== SELECTED EXTRACT ==
Religious Beliefs. Belau has been heavily missionized by Catholics, Seventh-Day Adventists, and Mormons. A nativistic movement, Modekngei, or "Let Us Go Forth Together," is a powerful religious and educational force. Except for some village gods (represented in stone monuments), the traditional pantheon has been replaced by the Christian trinity. Christianity and Modekngei provide the primary religious dogmas; the latter stresses purification rites and trances.
Religious Practitioners. Traditional male and female Religious specialists performed offerings to local gods ( chelid ) and, while in trance, spoke the messages and prophecies of the gods. Male titleholders served as ritual specialists in the domestic cult, focusing on manipulating ancestral spirits ( bladek ) through offerings of burnt coconut and small pieces of money. Today, Belauans can serve as Christian deacons, ministers, and priests; Modekngei utilizes ritual specialists.
Ceremonies. Important traditional ceremonies include interdistrict dancing festivals ( ruk ) and competitive feasts Between local fishermen's clubs ( onged). Protestants and Catholics observe the principal festivals of the Christian calendar; followers of Modekngei assemble weekly at the ritual center in Ibobang.
===
== INFORMATION PROVIDED ==
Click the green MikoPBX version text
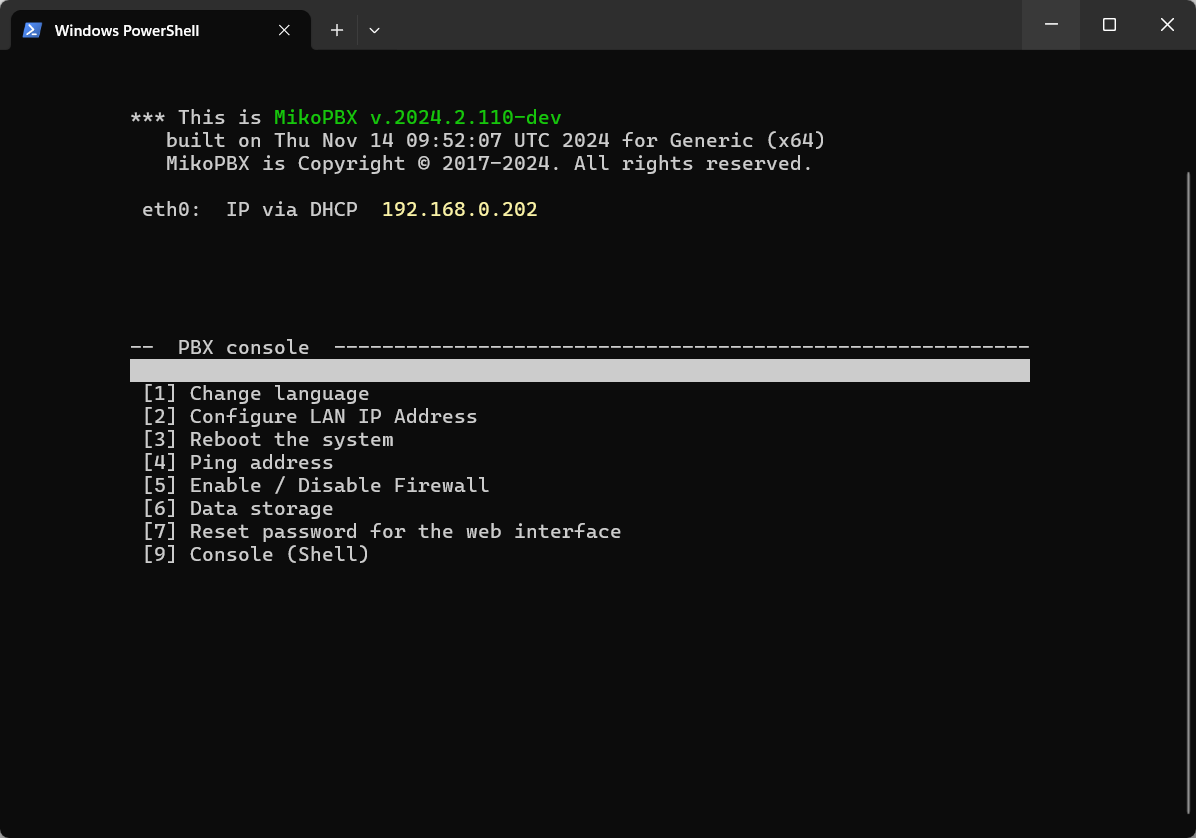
===
TASK OBJECTIVE:
Answer these about the text on religion in Belau:
1. What does the name Modekngei mean?
2. What did male titleholders offer to ancestral spirits?
3. Where do followers of Modekngei assemble each week?

OUTPUT BELOW:
1. "Let Us Go Forth Together."
2. Burnt coconut and small pieces of money.
3. At the ritual center in Ibobang.